EXTRAIT DU TEXTE:
::::
De même, si l’on ne considère la terre en général que par ses caractères les plus aisés à saisir, elle nous paraîtra, comme on la définit en chimie, une matière sèche, opaque, insipide, friable, qui ne s’enflamme point, que l’eau pénètre, étend et rend ductile, qui s’y délaie et ne se dissout pas comme le sel. Mais ces caractères généraux sont, ainsi que toutes les définitions, plus abstraits que réels ; étant trop absolus, ils ne sont ni relatifs, ni par conséquent applicables à la chose réelle : aussi ne peuvent-ils appartenir qu’à une terre qu’on supposerait être parfaitement pure, ou tout au plus mêlée d’une très petite quantité d’autres substances non comprises dans la définition. Or, cette terre idéale n’existe nulle part, et, tout ce que nous pouvons faire pour nous rapprocher de la réalité, c’est de distinguer les terres les moins composées de celles qui sont les plus mélangées. Sous ce point de vue plus vrai, plus clair et plus réel qu’aucun autre, nous regarderons l’argile, la craie et le limon, comme les terres les plus simples de la nature, quoique aucune des trois ne soit parfaitement simple ; et nous comprendrons dans les terres composées, non seulement celles qui sont mêlées de ces premières matières, mais encore celles qui sont mélangées de substances hétérogènes, telles que les sables, les sels, les bitumes, etc., etc. : toute terre qui ne contient qu’une très petite quantité de ces substances étrangères conserve à peu près toutes ses qualités spécifiques et ses propriétés naturelles ; mais, si le mélange hétérogène domine, elle perd ces mêmes propriétés ; elle en acquiert de nouvelles toujours analogues à la nature du mélange, et devient alors terre combustible ou réfractaire, terre minérale ou métallique, etc., suivant les différentes combinaisons des substances qui sont entrées dans sa composition.
::::
ENTRÉES:
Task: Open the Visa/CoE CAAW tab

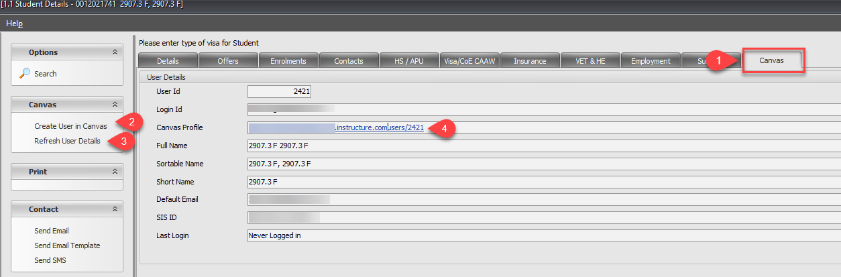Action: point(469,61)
::::
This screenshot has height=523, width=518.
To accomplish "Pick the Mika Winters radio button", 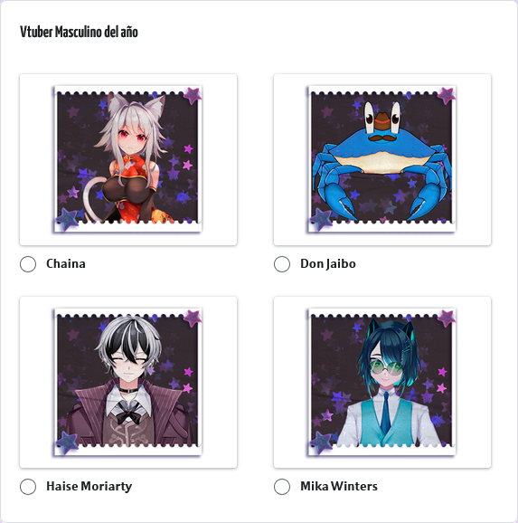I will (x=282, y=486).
::::
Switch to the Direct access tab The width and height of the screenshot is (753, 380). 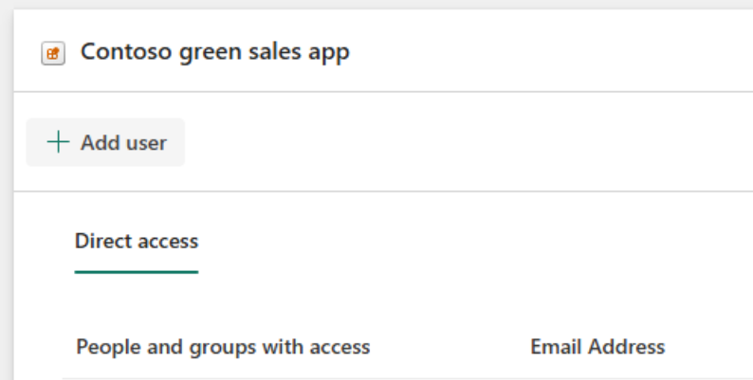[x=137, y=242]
::::
OBJECTIF DE L'EXERCICE: S'il vous plaît, quelles terres l'extrait sur la terre regarde-t-il comme les plus simples de la nature ? Les entrées proviennent d'une autre source que l'extrait.

RÉPONSE ATTENDUE: L'argile, la craie et le limon.